Raising babies or raising churches is similar. In both instances you need to pay attention to essential things. If babies don’t get smiled at, held tenderly, talked to, and fed the right foods they won’t thrive. Baby Christians and baby churches are much the same. The Apostle Paul understood this.
It is one of Paul’s earliest letters. It was probably written in AD 50 or 51. It was written during Paul’s second missionary journey. It was written to a group of people who Paul had only been with for about 3-4 weeks. They were baby Christians. They were a mixed ethnic group, Jews and Gentiles, some of whom were prominent women in the city. By the time the letter of 1 Thessalonians arrives, the baby Christians are between 2-3 months old. All of this means that when we open up our Bibles we can look back through 21 centuries to the pen of the apostle Paul at a first century exploration of new-believer follow up.

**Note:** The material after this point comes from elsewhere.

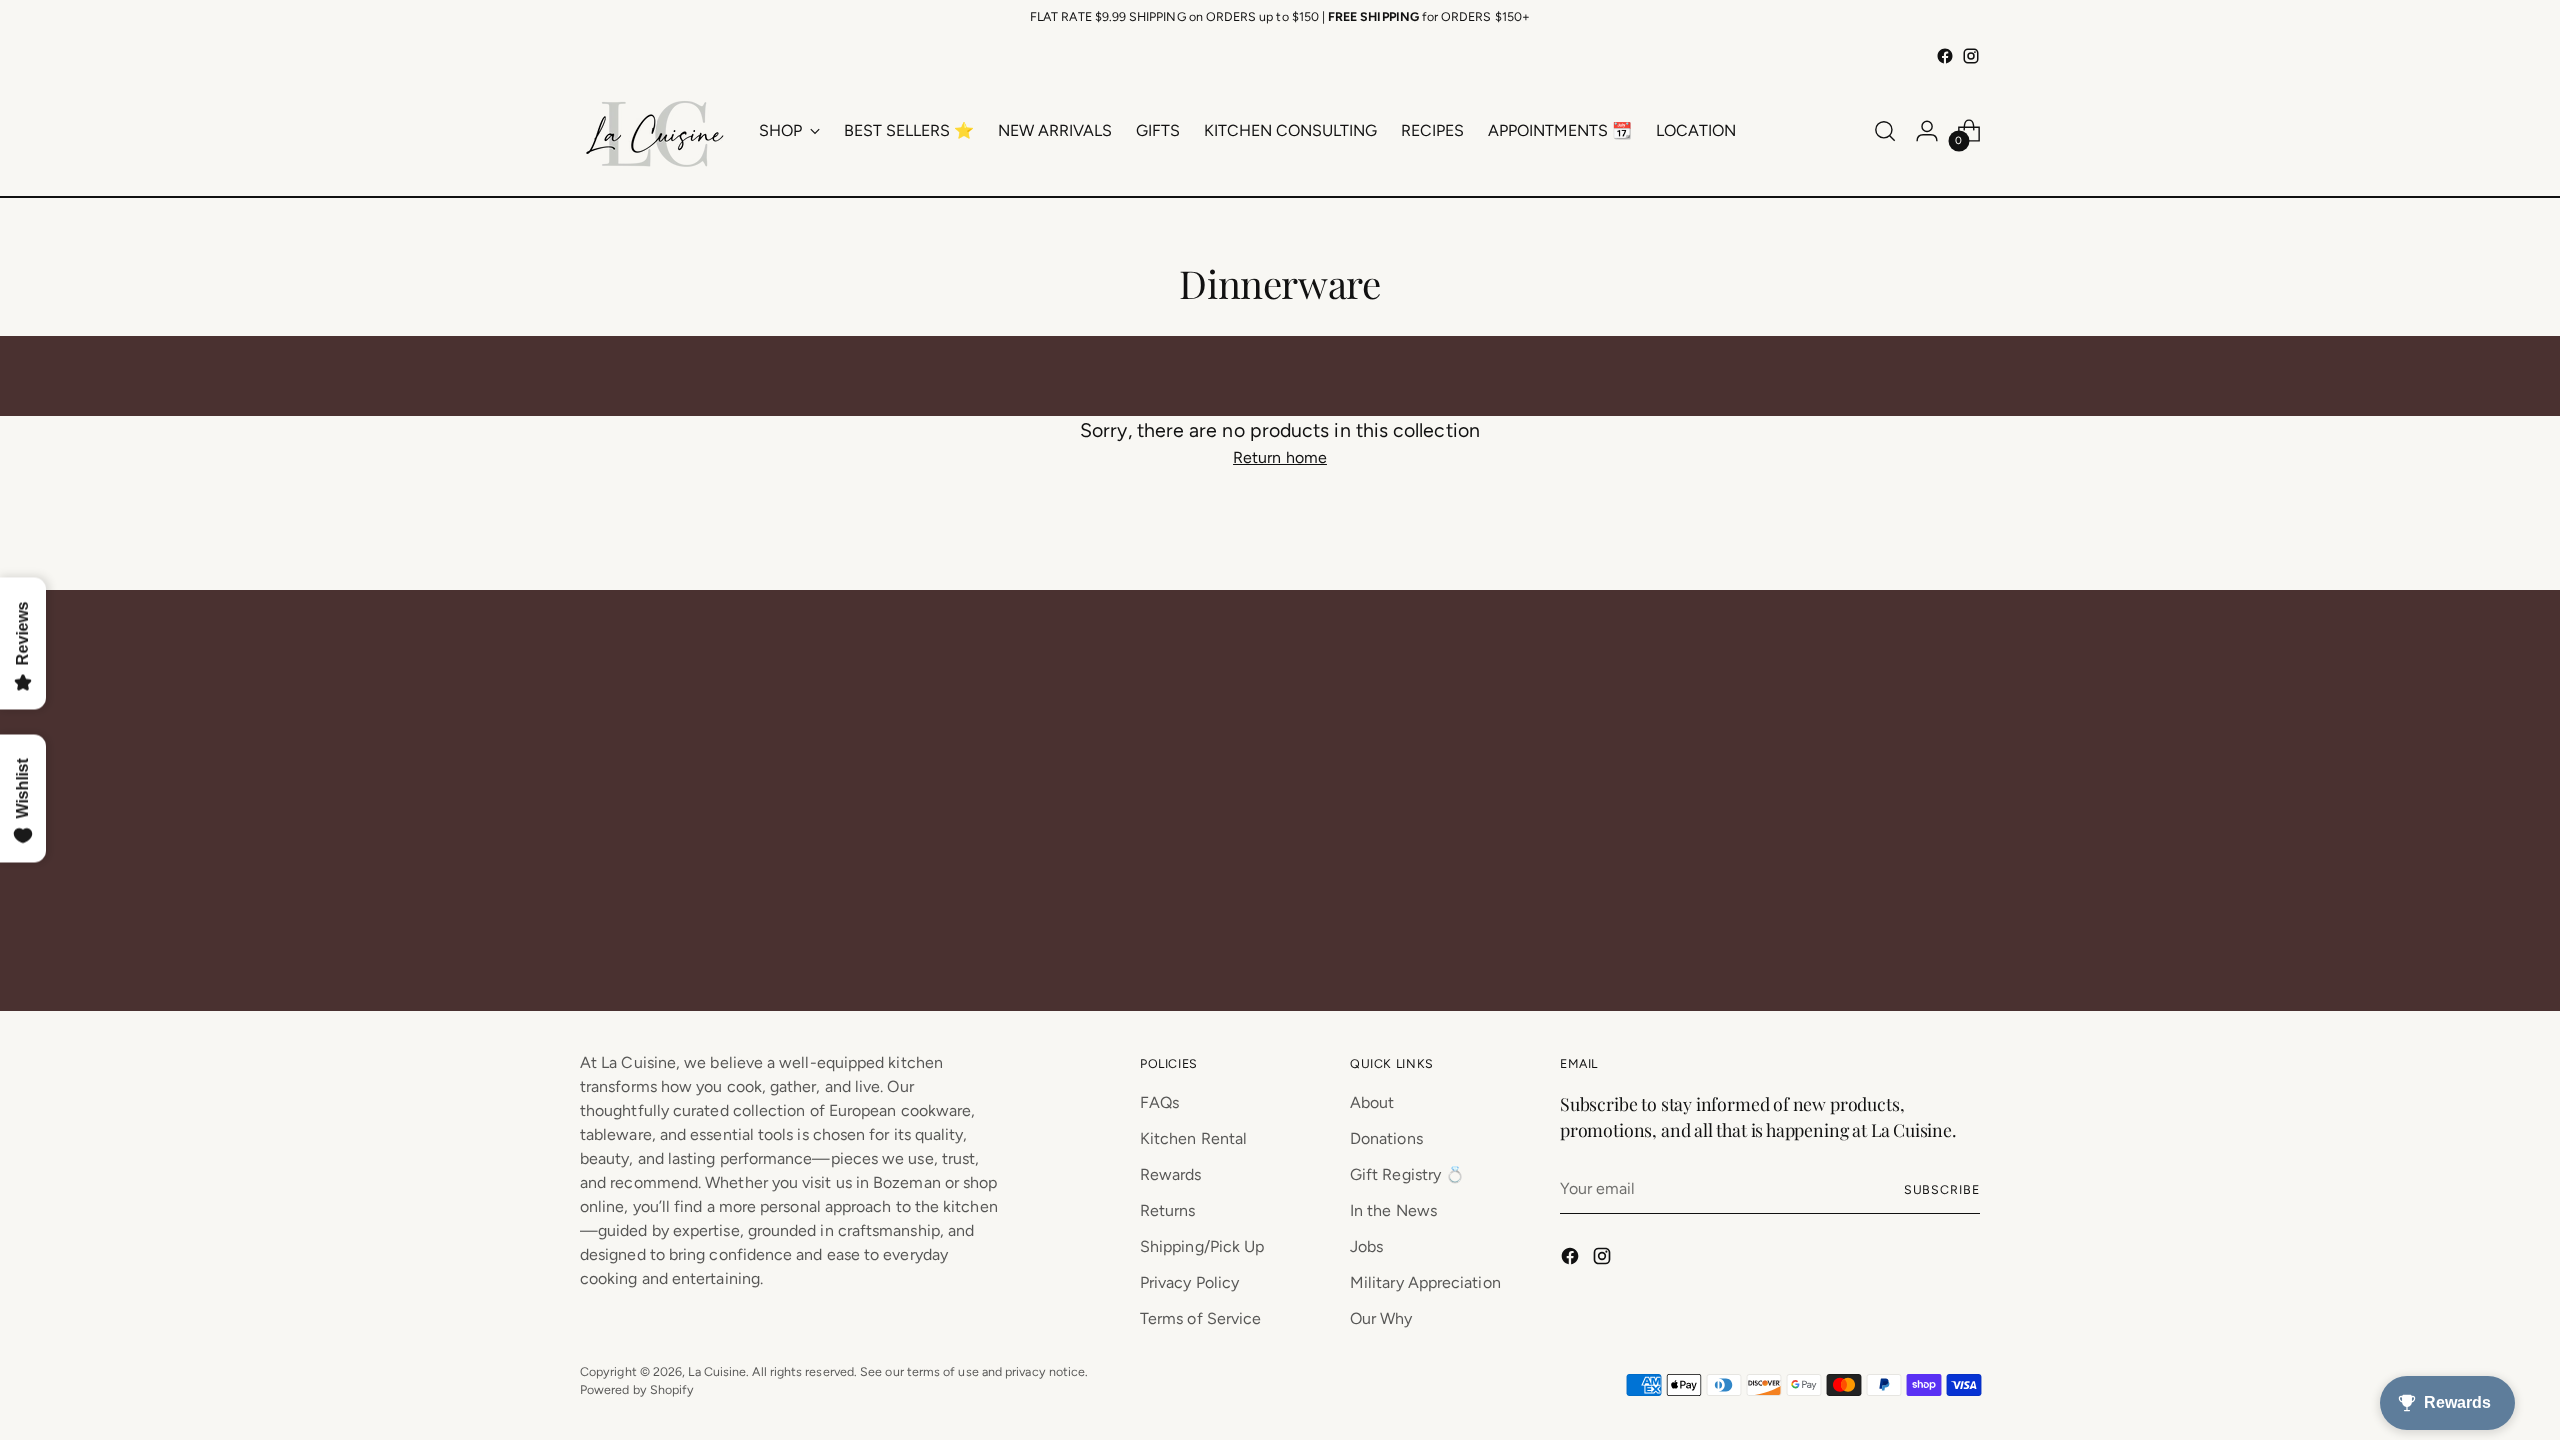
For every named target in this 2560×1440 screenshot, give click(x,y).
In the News (1393, 1210)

The content of this book is our window into what the apostle taught new believers so that they would live passionately for and like Jesus.

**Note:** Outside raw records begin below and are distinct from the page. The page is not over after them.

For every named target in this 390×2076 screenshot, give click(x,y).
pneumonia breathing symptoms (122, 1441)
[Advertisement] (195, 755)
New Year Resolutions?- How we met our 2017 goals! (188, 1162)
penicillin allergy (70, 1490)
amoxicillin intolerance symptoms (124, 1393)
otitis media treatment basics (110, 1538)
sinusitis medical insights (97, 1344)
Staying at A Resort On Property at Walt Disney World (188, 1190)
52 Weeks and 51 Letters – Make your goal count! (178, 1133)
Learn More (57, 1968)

Here is just a part of what Paul thought was essential for new believers to know:
- A firm hope in the second coming of Christ.
- A firm commitment to personal holiness.
- A significant theology of suffering.
- A keen dependence on the Holy Spirit in living out the gospel.
- A commitment to personal integrity and hard work.
There is so much to explore in this little book but just those five things raise serious questions about the way that many churches approach the early growth of new believers.
- Are we more likely to side step the second coming as too controversial because of disparate views or to make it one of the primary grounds for living a holy life?
- Are we more likely to reduce this to an ambiguity about living with purpose or call for it in a new believer’s life as an evidence of real belief in Christ?
- Do we avoid talking about the likelihood of suffering for Christ thinking it will “scare” people away?
- Do we emphasize the complete impossibility of living the Christian life without the real empowering of the Holy Spirit?
- Do you emphasize the connection between personal integrity and hard work for our Christian witness or are we too afraid to lay these “burdens” on new believers? (see comments below for another look)
I don’t know about you, but when I examine the “new believer follow-up” kind of materials out there in the church compared to what Paul taught in 1 Thessalonians, I don’t see a lot of similarity. And maybe that is part of the story behind many of the de-conversion stories we hear about in our time.
God forgive us.
1 Thessalonians points the way back.
We can raise better babies.
1. Do we insulate and protect them OR warn and prepare them?
2. Do we forget the second coming OR make the second coming a pivotal part or their foundation?
3. Do we fear scaring them away OR give them a theology of suffering and prepare them to trust Christ?
4. Do we lay a load of “do’s & don’ts” on them OR do we train them to trust in the Holy Spirit moment by moment?
5. OR Are we so afraid of legalism THAT WE DON’T explain the importance of hard word and personal integrity?